What's you deck height (pistion out of the hole) ?

 

No idea. Still have to check. But if going over .045 is fine then I'm just going to order the .051 gasket. If not then i guess I'll measure. The choices are 040, 045, and 051

 

With boost guys tend not to worry about it. Is that where you were seeing guys just slap on a thicker gasket?

 

Yep. Seeing that on boosted threads. That's why i was thinking too much quench isn't bad for boost and maybe the na and nitrous guys care so much about it because they're trying to squeeze every hp they can.

So if going over .040 quench is fine then I'd like to order the .051 thick gasket. Unless someone tells me everyone should shoot for a .040 quench

 

Quench is not about compression at all. People just slap on a thicker head gasket hoping to raise compression but don't really understand what quench is or does.

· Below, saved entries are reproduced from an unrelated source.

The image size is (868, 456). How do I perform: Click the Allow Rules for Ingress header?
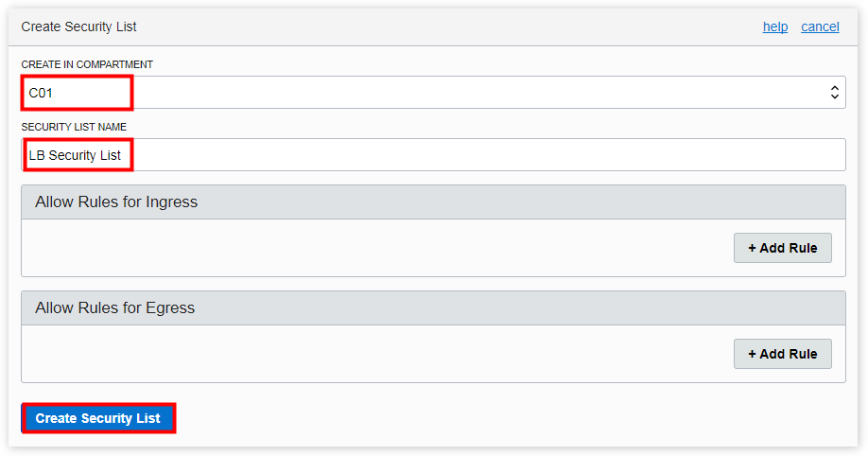coord(116,202)
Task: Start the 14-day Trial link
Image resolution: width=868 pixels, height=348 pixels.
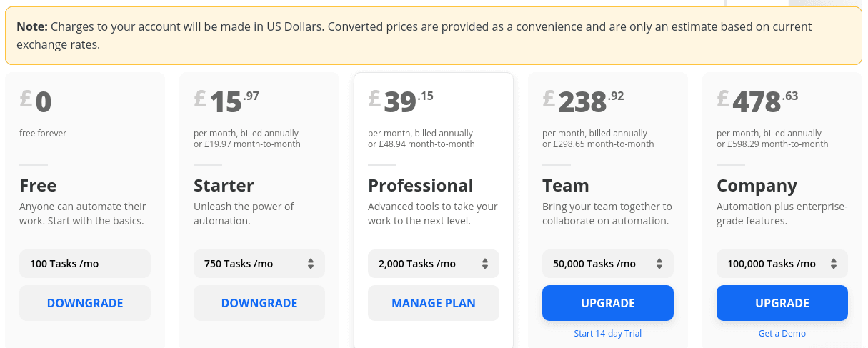Action: (608, 334)
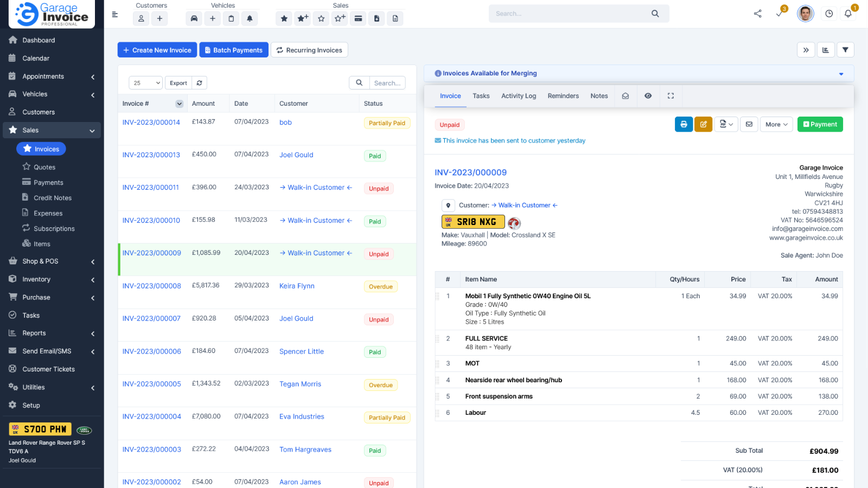This screenshot has height=488, width=868.
Task: Click the Create New Invoice button
Action: click(x=157, y=50)
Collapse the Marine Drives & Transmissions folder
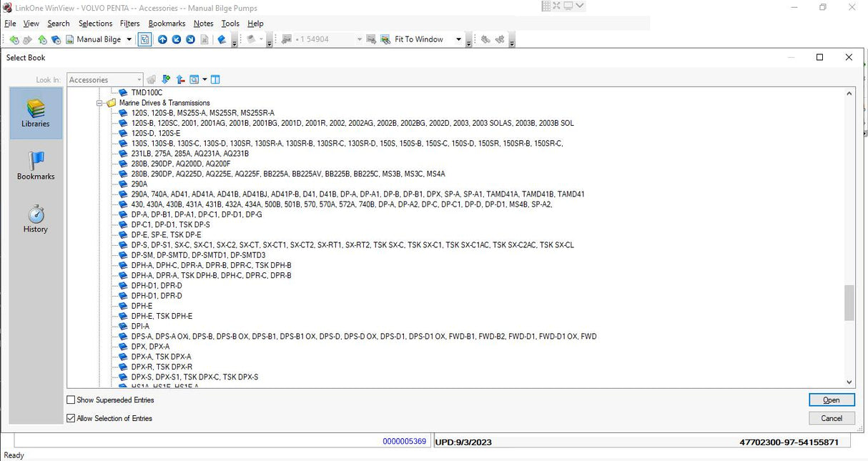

If you do the calculations on static compression, you'll see that increasing the head gasket thickness by .020" really doesn't change much.

There's a lot of info available for the reading. But in a nut shell, the tighter quench you get the more efficient the burn will be, and the less chance of detonation. You can sacrifice static compression, thinking the engine will run better with less detonation. But you're actually increasing the risk, and making less power.

0.040" is generally considered minimum for an average high performance engine. During high rpm use, parts stretch and change shapes at varying rates, dependent on rpm's, heat, stretching, etc. If you were building a low rpm engine, like for a tow truck, you could use less if you're brave enough to do some destructive testing for that last little bit of torque or efficiency.

 

There's the reasoning i was looking for. Thank you. Well hopefully i can find a damn valve spring compressor tool that will work with my afr heads and it won't come to having to pull the heads. I just wanted this info for future reference

 

To answer your question, yes you can have too much quench. On something max effort and set on "kill", clearances are so tight that its common to have to index your spark plugs to avoid the piston actually tapping the spark plug and closing the gap. That can still happen even when the piston is machined to allow PTV clearance. My last car had a BB Mopar assembled by Shafiroff Racing. It was a max effort NA 446" Nostalgia Super Stock engine that required me to index the plugs.

 

I am no engine builder but my take on this is completely different than your's. I suspect that with boost it matters less due to the denser charge being more turbulent without having to be squeezed so tightly.

 

How much of a "tiny drop" do you want/need ?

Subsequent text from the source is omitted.